Audi w zgrabiarkę i belarkę...
Do kolejnego wypadku z udziałem maszyn rolniczych doszło wczoraj wieczorem w okolicach Łomży. Jadące drogą krajową nr 61 w kierunku Stawisk audi uderzyło w z zgrabiarkę i belarkę podczepione do ciągnika rolniczego. Kierowca audi odniósł niegroźne obrażenia i po przewiezieniu do szpitala. Okazuje się, że na tym nie koniec. Z policyjnych badań wyszło, że był pijany. W wydychanym powietrzu miał ponad 2,2 promila alkoholu.
Do wypadku doszło na odcinku pomiędzy Kisielnicą a Górkami Sypniewo. Według policjantów kierujący audi, 27-letni mieszkaniec gminy Piątnica, nie dostosował prędkości do warunków, i uderzył w tym maszyn rolniczych podczepionych do ciągnika jadącego w tym samym kierunku.

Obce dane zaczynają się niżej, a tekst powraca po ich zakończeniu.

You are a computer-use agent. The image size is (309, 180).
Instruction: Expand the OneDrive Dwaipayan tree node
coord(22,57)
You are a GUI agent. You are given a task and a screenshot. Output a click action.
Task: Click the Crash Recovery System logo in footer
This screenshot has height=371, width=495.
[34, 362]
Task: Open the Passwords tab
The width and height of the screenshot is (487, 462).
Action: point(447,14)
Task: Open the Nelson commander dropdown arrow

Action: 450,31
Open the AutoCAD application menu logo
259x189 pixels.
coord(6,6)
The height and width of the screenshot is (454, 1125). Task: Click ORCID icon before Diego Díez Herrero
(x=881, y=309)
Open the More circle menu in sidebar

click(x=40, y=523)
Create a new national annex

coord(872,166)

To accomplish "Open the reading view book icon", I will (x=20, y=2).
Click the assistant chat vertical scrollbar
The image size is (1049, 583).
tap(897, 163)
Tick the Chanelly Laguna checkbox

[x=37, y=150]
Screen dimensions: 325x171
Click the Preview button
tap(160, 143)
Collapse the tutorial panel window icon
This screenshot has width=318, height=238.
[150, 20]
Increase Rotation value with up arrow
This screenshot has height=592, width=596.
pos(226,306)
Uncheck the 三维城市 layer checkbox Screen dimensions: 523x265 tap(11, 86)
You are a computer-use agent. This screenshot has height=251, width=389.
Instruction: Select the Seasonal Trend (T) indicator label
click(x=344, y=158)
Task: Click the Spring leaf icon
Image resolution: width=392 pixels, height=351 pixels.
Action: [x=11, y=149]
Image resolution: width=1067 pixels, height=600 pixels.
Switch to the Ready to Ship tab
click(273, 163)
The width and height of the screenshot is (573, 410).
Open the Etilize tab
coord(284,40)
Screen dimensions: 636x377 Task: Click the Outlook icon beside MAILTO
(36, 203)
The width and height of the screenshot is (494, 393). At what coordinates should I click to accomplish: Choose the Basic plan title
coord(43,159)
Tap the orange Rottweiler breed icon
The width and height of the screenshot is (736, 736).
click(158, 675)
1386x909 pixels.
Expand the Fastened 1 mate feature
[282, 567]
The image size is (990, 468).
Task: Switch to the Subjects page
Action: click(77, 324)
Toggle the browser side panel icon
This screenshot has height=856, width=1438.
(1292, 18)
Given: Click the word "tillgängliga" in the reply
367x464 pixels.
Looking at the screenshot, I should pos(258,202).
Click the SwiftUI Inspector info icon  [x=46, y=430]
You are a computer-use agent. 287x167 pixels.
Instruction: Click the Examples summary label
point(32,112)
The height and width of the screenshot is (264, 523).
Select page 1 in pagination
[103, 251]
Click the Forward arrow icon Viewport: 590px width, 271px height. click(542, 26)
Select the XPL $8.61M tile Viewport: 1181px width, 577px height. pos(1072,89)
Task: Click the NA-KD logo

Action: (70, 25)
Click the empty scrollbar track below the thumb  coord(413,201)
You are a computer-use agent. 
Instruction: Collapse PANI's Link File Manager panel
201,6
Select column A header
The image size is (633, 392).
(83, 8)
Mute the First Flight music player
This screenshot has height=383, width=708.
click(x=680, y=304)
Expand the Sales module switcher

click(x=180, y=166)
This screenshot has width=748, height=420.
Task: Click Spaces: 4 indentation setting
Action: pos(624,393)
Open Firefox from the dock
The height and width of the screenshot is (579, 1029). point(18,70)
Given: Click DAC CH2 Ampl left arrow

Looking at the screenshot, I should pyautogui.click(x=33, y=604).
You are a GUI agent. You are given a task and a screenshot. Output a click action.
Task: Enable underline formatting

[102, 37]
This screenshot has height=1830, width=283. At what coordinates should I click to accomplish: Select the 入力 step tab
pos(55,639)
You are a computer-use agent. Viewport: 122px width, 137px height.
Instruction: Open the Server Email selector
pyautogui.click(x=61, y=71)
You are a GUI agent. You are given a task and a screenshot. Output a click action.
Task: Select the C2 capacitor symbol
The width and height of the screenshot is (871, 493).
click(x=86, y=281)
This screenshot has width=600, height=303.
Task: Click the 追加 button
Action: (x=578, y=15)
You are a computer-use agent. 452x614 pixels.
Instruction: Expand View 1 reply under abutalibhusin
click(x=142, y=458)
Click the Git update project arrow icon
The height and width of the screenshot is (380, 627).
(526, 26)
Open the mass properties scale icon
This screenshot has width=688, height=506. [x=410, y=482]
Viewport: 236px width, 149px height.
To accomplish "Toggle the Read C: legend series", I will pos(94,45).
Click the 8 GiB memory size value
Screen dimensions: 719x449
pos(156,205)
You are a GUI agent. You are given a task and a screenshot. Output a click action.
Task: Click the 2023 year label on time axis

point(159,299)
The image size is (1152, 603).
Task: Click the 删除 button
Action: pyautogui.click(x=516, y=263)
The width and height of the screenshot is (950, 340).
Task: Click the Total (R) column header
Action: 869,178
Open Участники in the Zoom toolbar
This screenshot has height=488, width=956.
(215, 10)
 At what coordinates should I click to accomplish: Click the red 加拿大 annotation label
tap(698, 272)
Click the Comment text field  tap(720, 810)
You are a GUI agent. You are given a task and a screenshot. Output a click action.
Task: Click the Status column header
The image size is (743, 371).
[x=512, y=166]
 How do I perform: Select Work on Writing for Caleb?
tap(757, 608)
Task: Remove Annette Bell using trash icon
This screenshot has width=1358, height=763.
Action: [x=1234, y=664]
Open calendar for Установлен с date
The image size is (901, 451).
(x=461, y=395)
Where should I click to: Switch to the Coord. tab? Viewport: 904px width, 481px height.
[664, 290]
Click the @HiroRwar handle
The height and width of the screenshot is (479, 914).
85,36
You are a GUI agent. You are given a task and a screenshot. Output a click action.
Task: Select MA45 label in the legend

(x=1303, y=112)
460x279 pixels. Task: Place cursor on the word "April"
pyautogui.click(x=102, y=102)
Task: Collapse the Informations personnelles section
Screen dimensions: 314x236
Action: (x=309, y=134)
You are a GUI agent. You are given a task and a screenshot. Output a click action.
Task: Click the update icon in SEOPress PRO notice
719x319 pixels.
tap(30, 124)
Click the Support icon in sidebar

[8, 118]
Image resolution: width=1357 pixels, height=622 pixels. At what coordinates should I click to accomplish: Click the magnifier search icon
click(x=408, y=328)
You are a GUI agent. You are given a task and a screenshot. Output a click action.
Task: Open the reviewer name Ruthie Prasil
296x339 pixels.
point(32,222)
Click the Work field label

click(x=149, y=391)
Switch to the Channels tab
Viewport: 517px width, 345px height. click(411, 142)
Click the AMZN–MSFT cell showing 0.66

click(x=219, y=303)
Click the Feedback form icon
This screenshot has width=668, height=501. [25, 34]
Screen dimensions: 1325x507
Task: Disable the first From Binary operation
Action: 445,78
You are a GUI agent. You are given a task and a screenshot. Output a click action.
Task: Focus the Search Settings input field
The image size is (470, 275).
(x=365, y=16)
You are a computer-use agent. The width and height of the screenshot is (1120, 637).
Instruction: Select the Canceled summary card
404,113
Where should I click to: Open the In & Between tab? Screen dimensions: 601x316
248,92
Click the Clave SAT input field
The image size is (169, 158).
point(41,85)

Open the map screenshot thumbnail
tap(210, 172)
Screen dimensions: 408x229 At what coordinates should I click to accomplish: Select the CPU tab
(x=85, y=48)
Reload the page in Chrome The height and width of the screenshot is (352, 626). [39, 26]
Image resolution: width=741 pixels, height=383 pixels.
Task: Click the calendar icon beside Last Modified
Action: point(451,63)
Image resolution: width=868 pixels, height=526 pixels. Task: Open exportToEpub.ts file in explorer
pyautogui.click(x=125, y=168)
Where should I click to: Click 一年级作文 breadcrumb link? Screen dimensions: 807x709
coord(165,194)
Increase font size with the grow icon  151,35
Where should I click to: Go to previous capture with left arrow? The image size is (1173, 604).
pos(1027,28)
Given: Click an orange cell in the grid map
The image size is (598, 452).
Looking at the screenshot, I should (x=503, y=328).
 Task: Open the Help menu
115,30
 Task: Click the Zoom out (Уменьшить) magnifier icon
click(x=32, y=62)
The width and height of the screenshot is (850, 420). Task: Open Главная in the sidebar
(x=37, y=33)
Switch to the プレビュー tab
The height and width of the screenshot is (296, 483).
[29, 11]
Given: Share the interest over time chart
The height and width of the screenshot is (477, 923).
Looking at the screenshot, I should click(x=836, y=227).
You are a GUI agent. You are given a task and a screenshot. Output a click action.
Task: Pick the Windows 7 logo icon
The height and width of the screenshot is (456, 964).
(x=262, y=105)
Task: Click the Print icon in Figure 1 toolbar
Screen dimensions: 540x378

Z obrażeniami, skręceniem odcinka szyjnego kręgosłupa, został przewieziony do łomżyńskiego szpitala. Obrażenia nie okazały się poważne. Mężczyzna po otrzymaniu pomocy, został zwolniony do domu. Na tym jego wieczorna przygoda się nie kończy. Z badań wyszło, że kierowca audi, które spowodowało wypadek, był pijany. W wydychanym powietrzu miał ponad 2,2 promila alkoholu. W tej sytuacji z wypadku i jazdy na dwóch gazach będzie musiał tłumaczyć się przed sądem.
Dodajmy, że kierowcy ciągnika nic się nie stało.